Six months after Michelle and I met, her father died suddenly of complications after a
kidney operation. I flew back to Chicago and stood at his gravesite, Michelle’s head on
my shoulder. As the casket was lowered, I promised Frasier Robinson that I would take
care of his girl. I realized that in some unspoken, still tentative way, she and I were
already becoming a family.
THERE’S A LOT of talk these days about the decline of the American family. Social
conservatives claim that the traditional family is under assault from Hollywood movies
and gay pride parades. Liberals point to the economic factors—from stagnating wages
to inadequate day care—that have put families under increasing duress. Our popular
culture feeds the alarm, with tales of women consigned to permanent singlehood, men
unwilling to make lasting commitments, and teens engaged in endless sexual escapades.

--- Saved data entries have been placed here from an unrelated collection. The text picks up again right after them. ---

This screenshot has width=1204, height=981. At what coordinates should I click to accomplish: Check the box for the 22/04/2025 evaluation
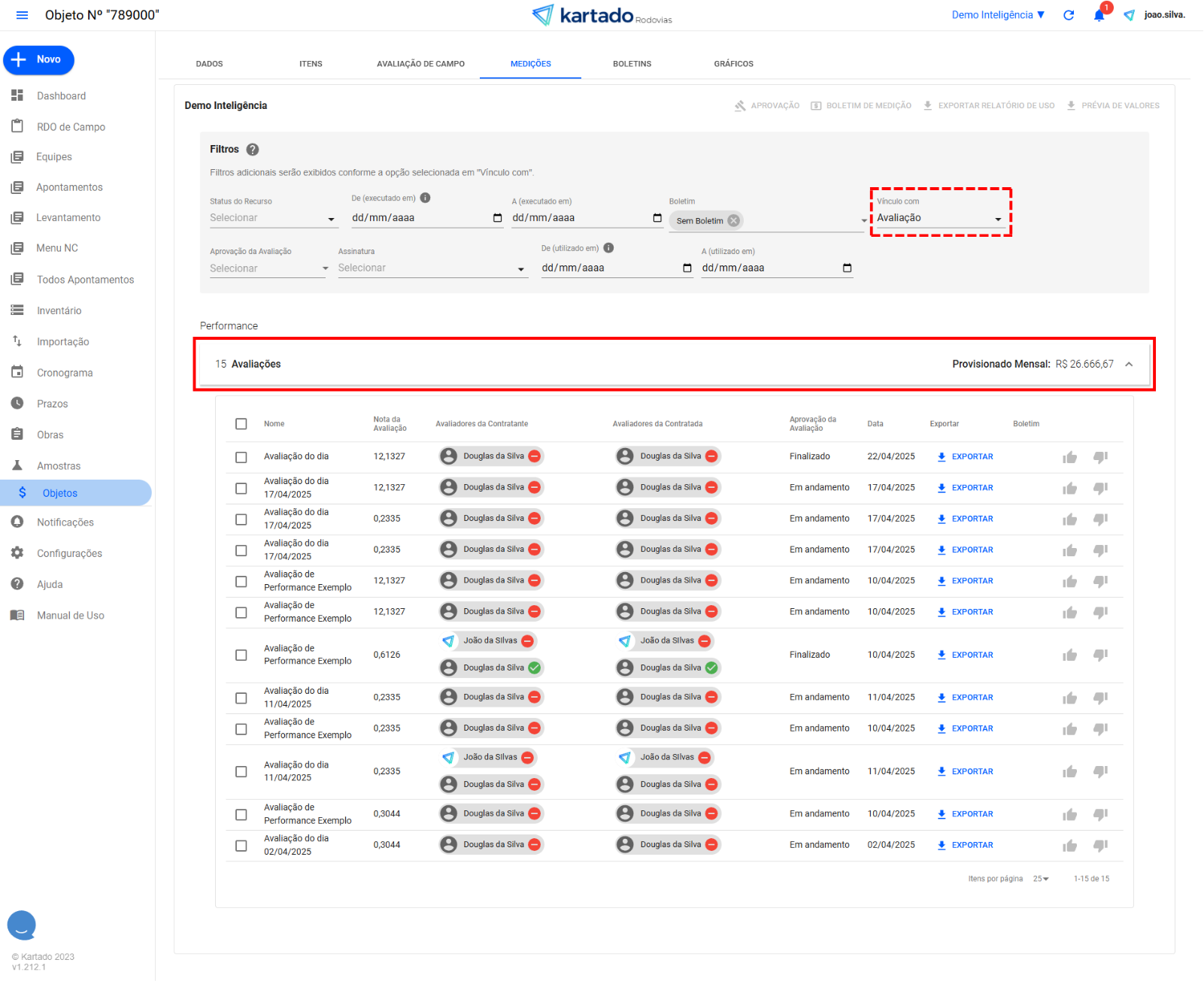pyautogui.click(x=241, y=457)
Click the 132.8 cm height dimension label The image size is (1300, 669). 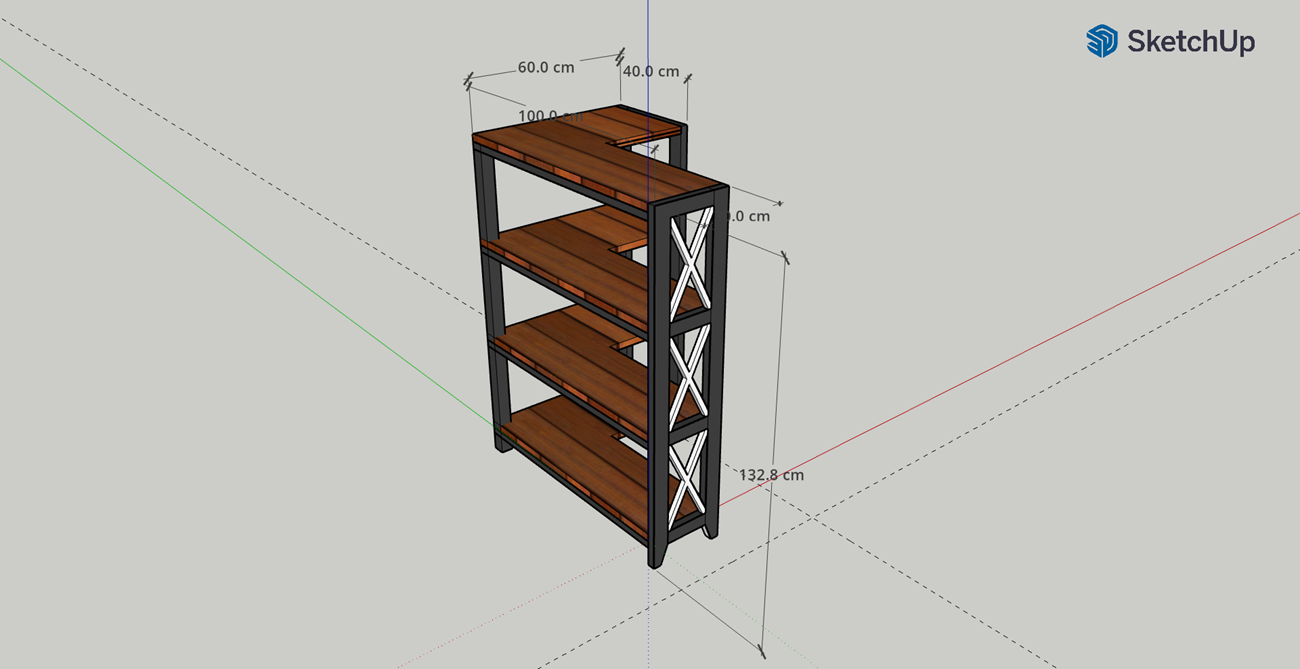click(x=771, y=475)
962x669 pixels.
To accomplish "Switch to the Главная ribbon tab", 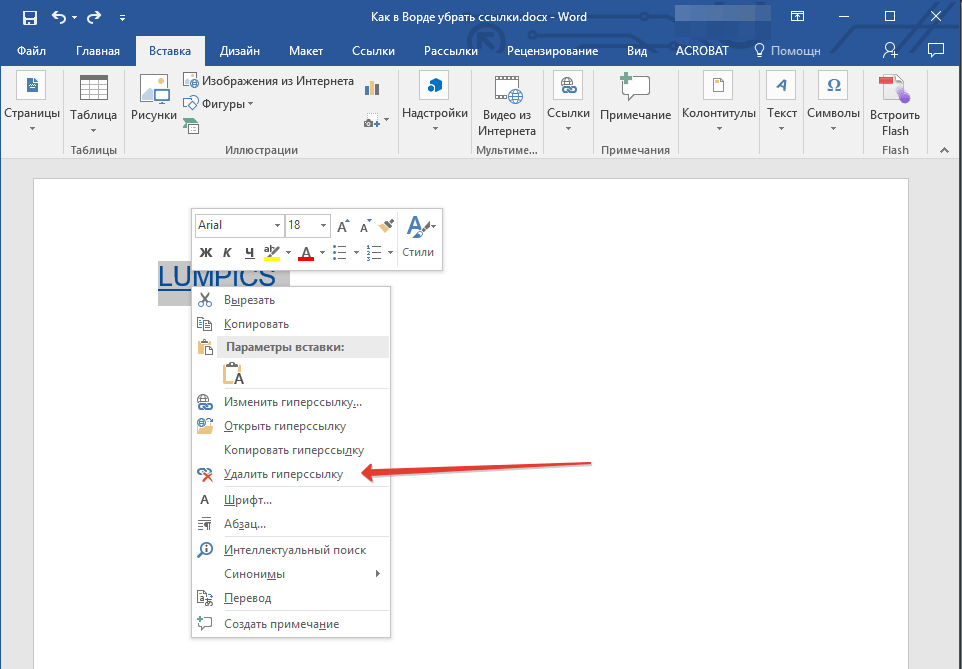I will pyautogui.click(x=97, y=51).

Nothing seems settled, as it was in the past; our roles and relationships all feel up for
grabs.
Given this hand-wringing, it may be helpful to step back and remind ourselves that the
institution of marriage isn’t disappearing anytime soon. While it’s true that marriage
rates have declined steadily since the 1950s, some of the decline is a result of more
Americans delaying marriage to pursue an education or establish a career; by the age of
forty-five, 89 percent of women and 83 percent of men will have tied the knot at least
once. Married couples continue to head 67 percent of American families, and the vast
majority of Americans still consider marriage to be the best foundation for personal
intimacy, economic stability, and child rearing.
Still, there’s no denying that the nature of the family has changed over the last fifty
years. Although divorce rates have declined by 21 percent since their peak in the late
seventies and early eighties, half of all first marriages still end in divorce. Compared to
our grandparents, we’re more tolerant of premarital sex, more likely to cohabit, and
more likely to live alone. We’re also far more likely to be raising children in
nontraditional households; 60 percent of all divorces involve children, 33 percent of all
children are born out of wedlock, and 34 percent of children don’t live with their
biological fathers.
These trends are particularly acute in the African American community, where it’s fair
to say that the nuclear family is on the verge of collapse. Since 1950, the marriage rate
for black women has plummeted from 62 percent to 36 percent. Between 1960 and
1995, the number of African American children living with two married parents
dropped by more than half; today 54 percent of all African American children live in
single-parent households, compared to about 23 percent of all white children.